Christchurch based sculptor Bronwyn Taylor is best-known for her bronze casting work. From Kaituna to Kaitorete will instead feature recent drawings and sculptural objects in an experimental investigation into drawing both as a tool and as a practice in its own right. Charcoal is an important substance for Taylor, who makes her own charcoal on her property in the Kaituna Valley outside of Christchurch and it features heavily here. Inspiration for the exhibition is Taylor’s interest and passion for the natural landscape and geology of her home and surrounds on the Banks Peninsula.
Drawing has long played an important role in Taylor’s work as a sculptor and this exhibition will feature drawing in two and three dimensions: charcoal drawings on paper and sculptural objects made of charcoal and wax on the gallery floor. The result is an exhibition that poses a question to the viewer: how does drawing sit in relation to sculptural objects?
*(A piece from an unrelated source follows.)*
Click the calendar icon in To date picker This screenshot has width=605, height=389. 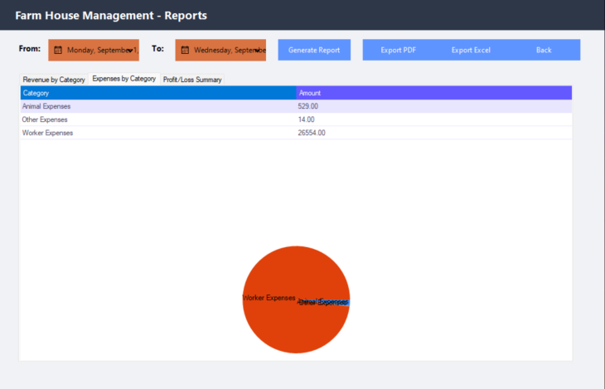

According to art historian Barbara Garrie, in From Kaituna to Kaitorete “there remains a constant tension between the work as object and as image. Taylor’s works on paper can also be approached in terms of this tension. As a kind of drawing installation, this exhibition foregrounds the very ‘objectness’ of the artist’s charcoal drawings in their physical relation to other works in the show. Yet, these drawings are of course also inevitably read in terms of their rendering as two-dimensional images. Within the frame of each image, Taylor plays with pictorial strategies of depth and perspective, creating abstract invocations of the landscape that might best be described as ‘spatial constructions’. Often making use of compositional systems involving lines and grids, these works relate to the processes of mapping out and demarcating the land, as well as the practice of image-making itself.”